According to a new study, if you're lonely, you're not alone.
If you're feeling lonely, you're not alone. A group of researchers studied 340 people from the ages of 27-101 living in San Diego County. According to the scale they used, about 75 percent of the participants reported feeling moderate to high loneliness.
"This is noteworthy because the participants in this study were not considered to be at high risk for moderate to severe loneliness. They didn't have major physical disorders. Nor did they suffer from significant mental illnesses such as depression or schizophrenia, in which you might expect loneliness to be problematic," said Dilip Jeste, one of the researchers. "Though there were clear demographic limitations to the group, these participants were, generally speaking, regular people."
That means loneliness may be more common than previously thought, which is concerning (at least for San Diego residents). In addition to being terrible on its own, loneliness leads to plenty of health problems, including disrupted sleep and hypertension.I certainly have more questions. Why is everyone lonely? Have people always been this lonely, or are phones/weak communities/late stage capitalism causing it? Unfortunately, I don't have the answers to these questions.

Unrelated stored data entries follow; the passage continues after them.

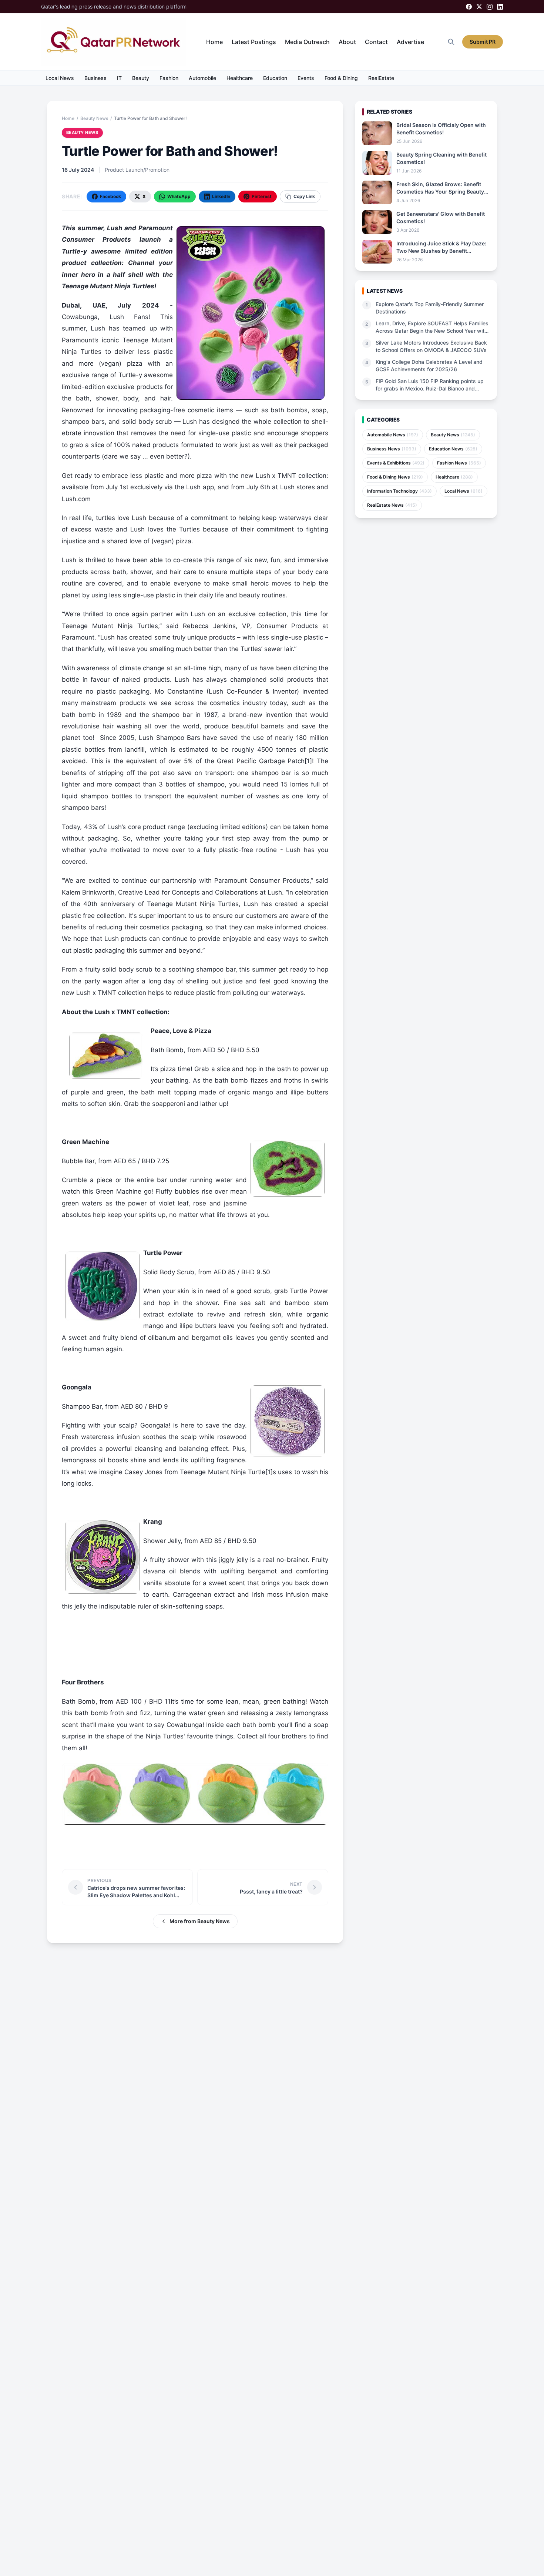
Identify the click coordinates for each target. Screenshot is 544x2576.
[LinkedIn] (500, 7)
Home (214, 42)
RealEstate (381, 78)
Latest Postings (254, 42)
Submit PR (483, 41)
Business (95, 78)
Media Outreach (307, 42)
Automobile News (392, 434)
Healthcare (239, 78)
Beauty (140, 78)
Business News (391, 449)
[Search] (451, 41)
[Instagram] (490, 7)
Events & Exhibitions (395, 463)
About (347, 42)
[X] (479, 7)
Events (306, 78)
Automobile (202, 78)
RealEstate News (392, 505)
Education (275, 78)
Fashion (168, 78)
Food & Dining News (395, 477)
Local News (60, 78)
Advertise (410, 42)
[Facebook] (469, 7)
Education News (453, 449)
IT (119, 78)
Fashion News (459, 463)
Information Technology (399, 491)
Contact (376, 42)
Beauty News (94, 118)
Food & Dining (341, 78)
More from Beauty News (199, 1921)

But there's actually an uplifting side to all this. People like to give off the impression that their lives are perfect — they have fun friends, loving families, wonderful jobs and exciting adventures. But studies like these show what we all probably suspect: this rosy impression is often a facade.
Loneliness is depressing. But there's something even worse: being lonely and thinking everyone else is perfectly content. Humans tend to measure things by comparison. Thinking you're doing worse at life than everyone else is just kicking the horse while it's down.